(Items from a dataset)
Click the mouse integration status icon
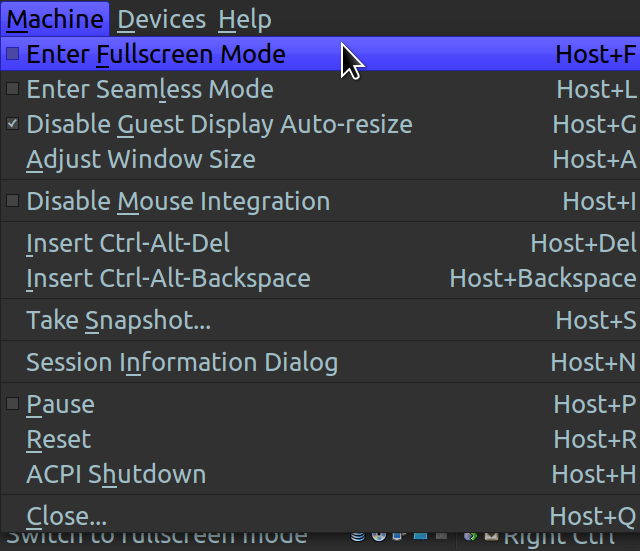This screenshot has height=551, width=640. pos(471,537)
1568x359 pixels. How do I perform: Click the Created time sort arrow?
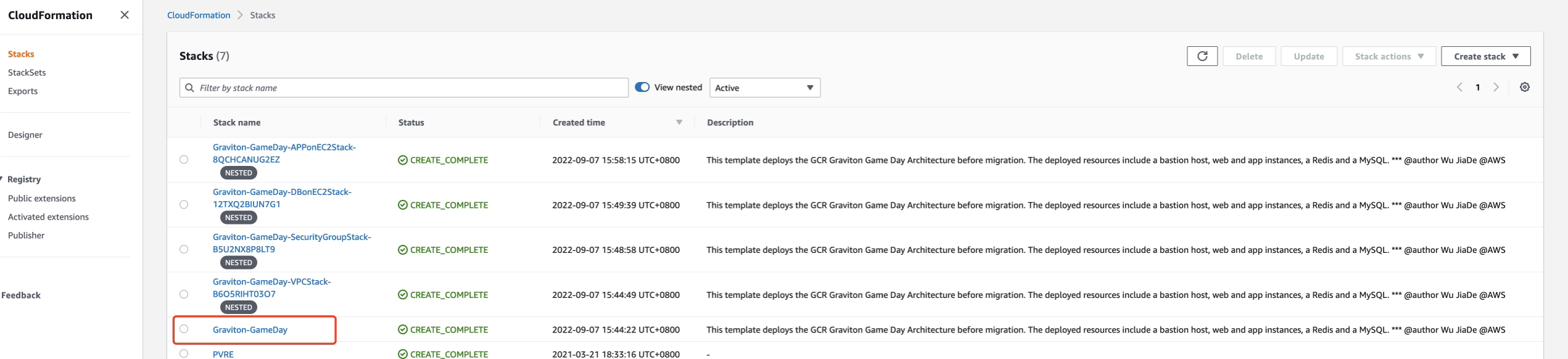tap(679, 122)
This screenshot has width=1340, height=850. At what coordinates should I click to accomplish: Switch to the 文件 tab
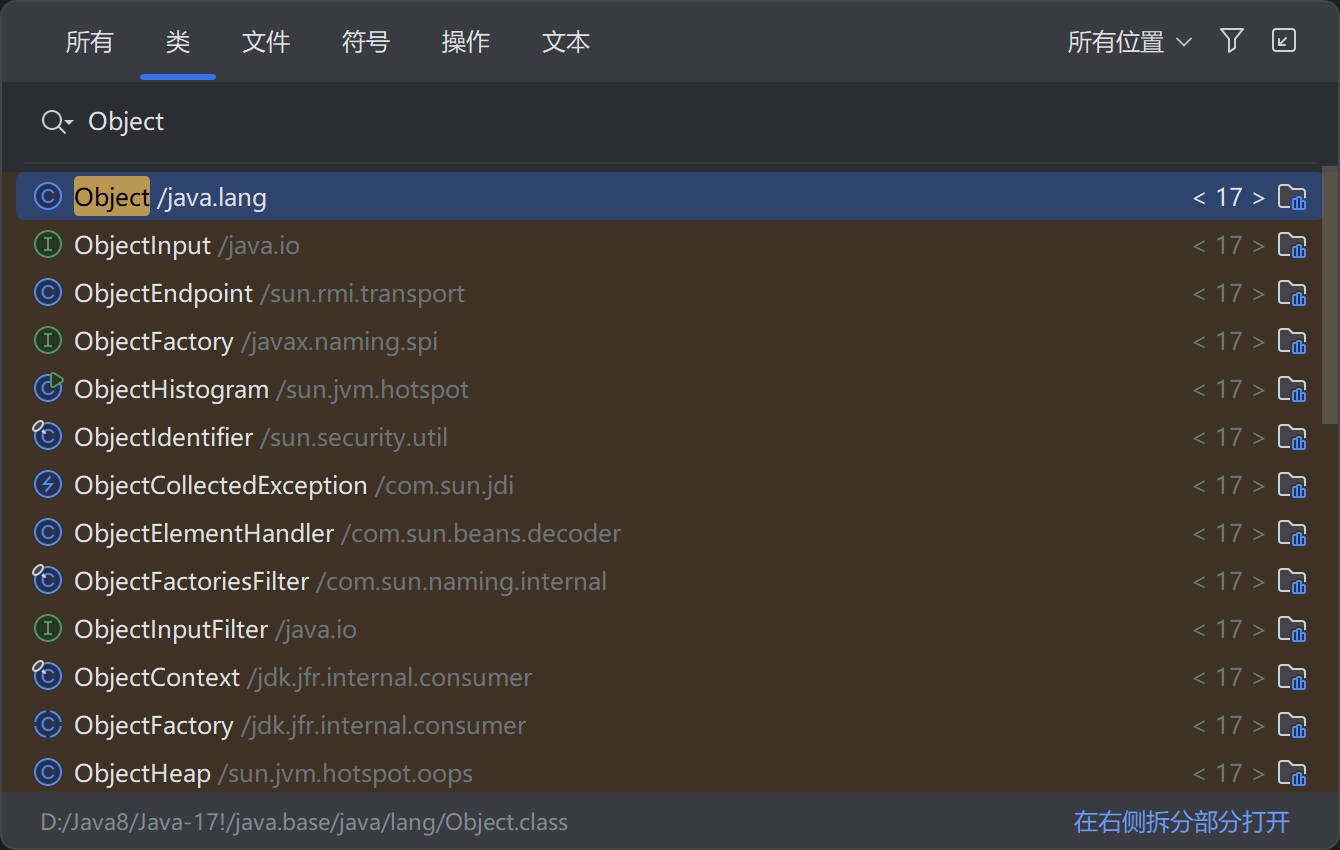[x=266, y=42]
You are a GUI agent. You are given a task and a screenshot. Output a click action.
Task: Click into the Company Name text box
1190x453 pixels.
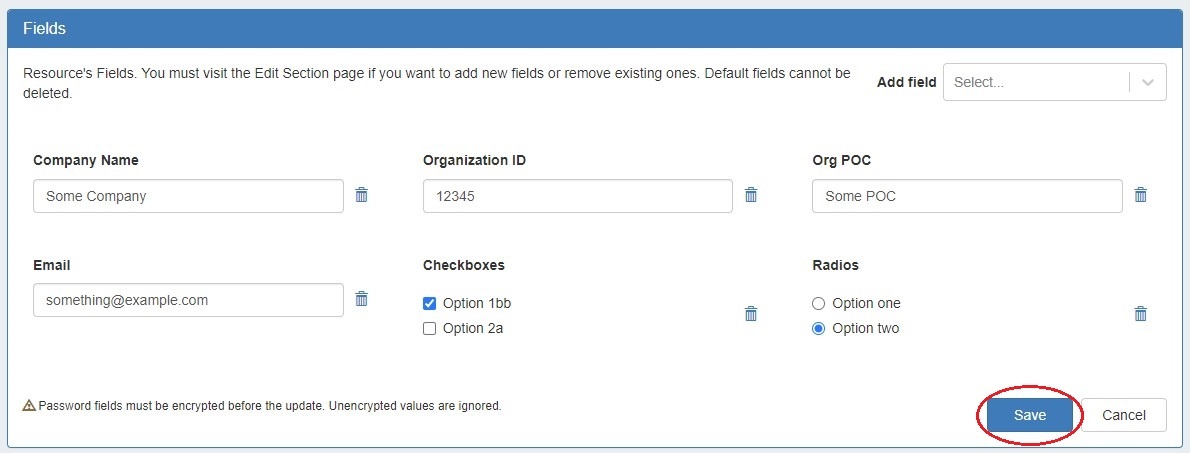click(188, 196)
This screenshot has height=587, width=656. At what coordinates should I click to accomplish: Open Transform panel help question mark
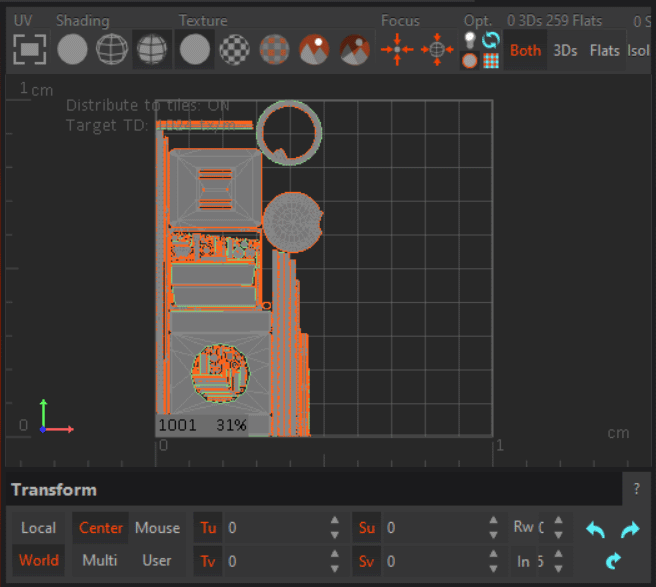(636, 489)
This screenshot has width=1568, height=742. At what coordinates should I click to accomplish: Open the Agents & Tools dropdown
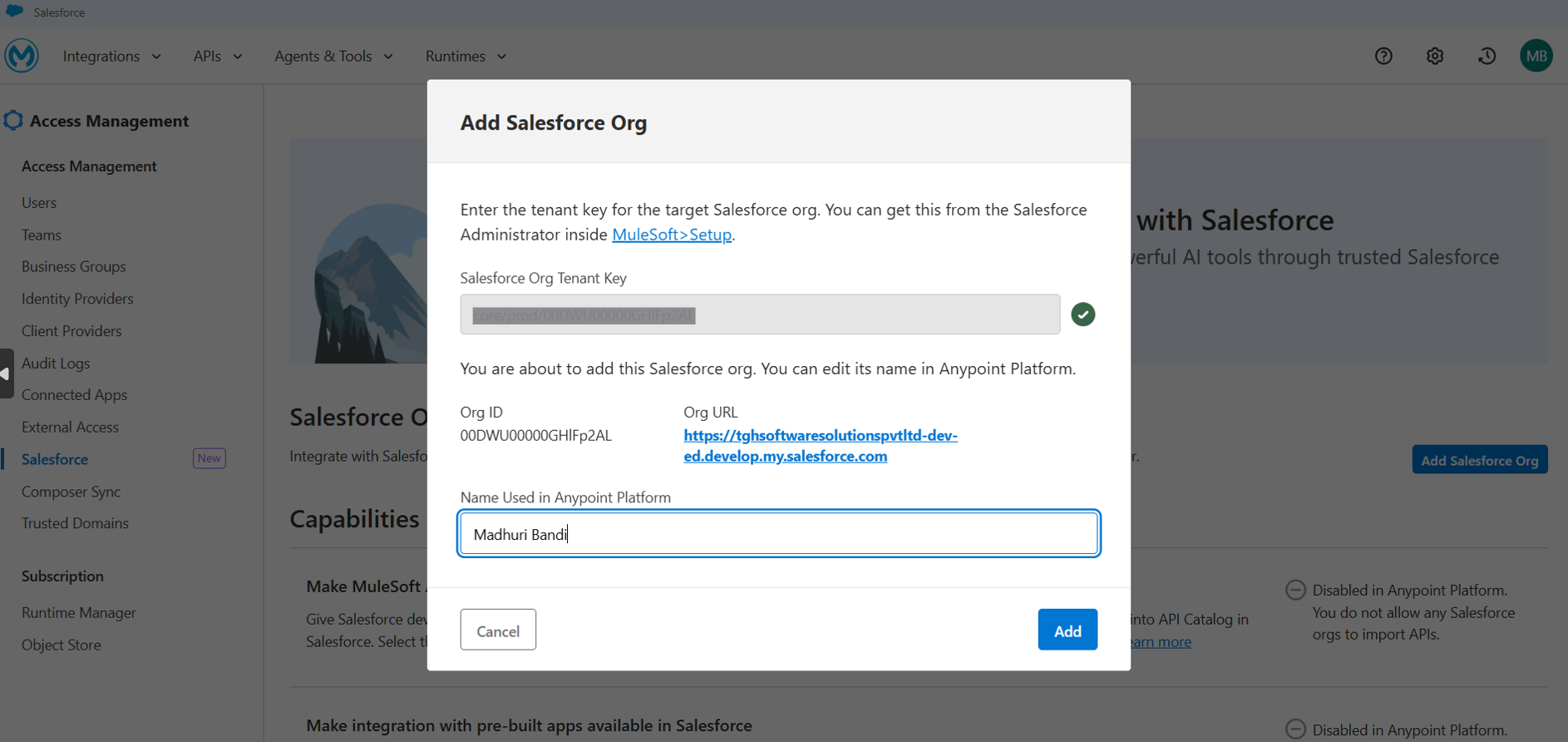click(333, 56)
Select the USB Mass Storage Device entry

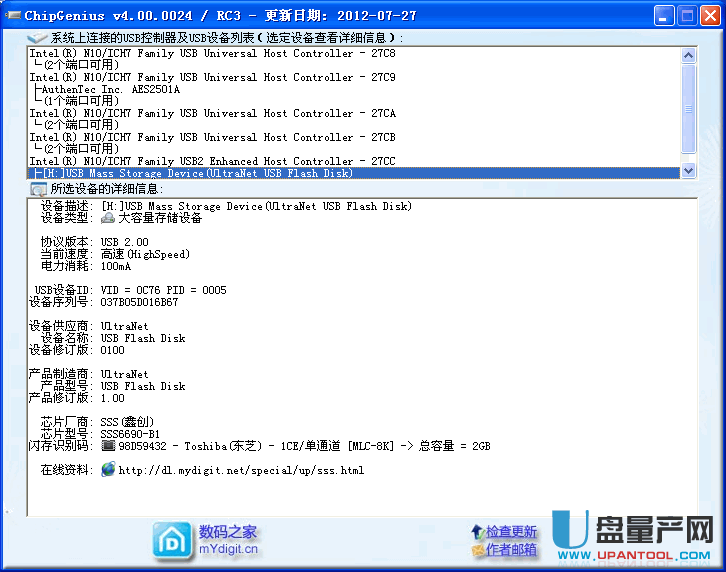tap(200, 173)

### Task prompt
Leaving every picture out, return the lines from the one containing "You are a GUI" through the last line of the records exactly.

### Response to the exercise
You are a GUI agent. You are given a task and a screenshot. Output a click action.
Task: Click into the Company Name text box
1190x453 pixels.
click(188, 196)
This screenshot has height=587, width=656. At what coordinates should I click to accomplish: Open Transform panel help question mark
(636, 489)
This screenshot has width=1568, height=742. At what coordinates should I click to accomplish: Open the Agents & Tools dropdown
click(333, 56)
Select the USB Mass Storage Device entry

tap(200, 173)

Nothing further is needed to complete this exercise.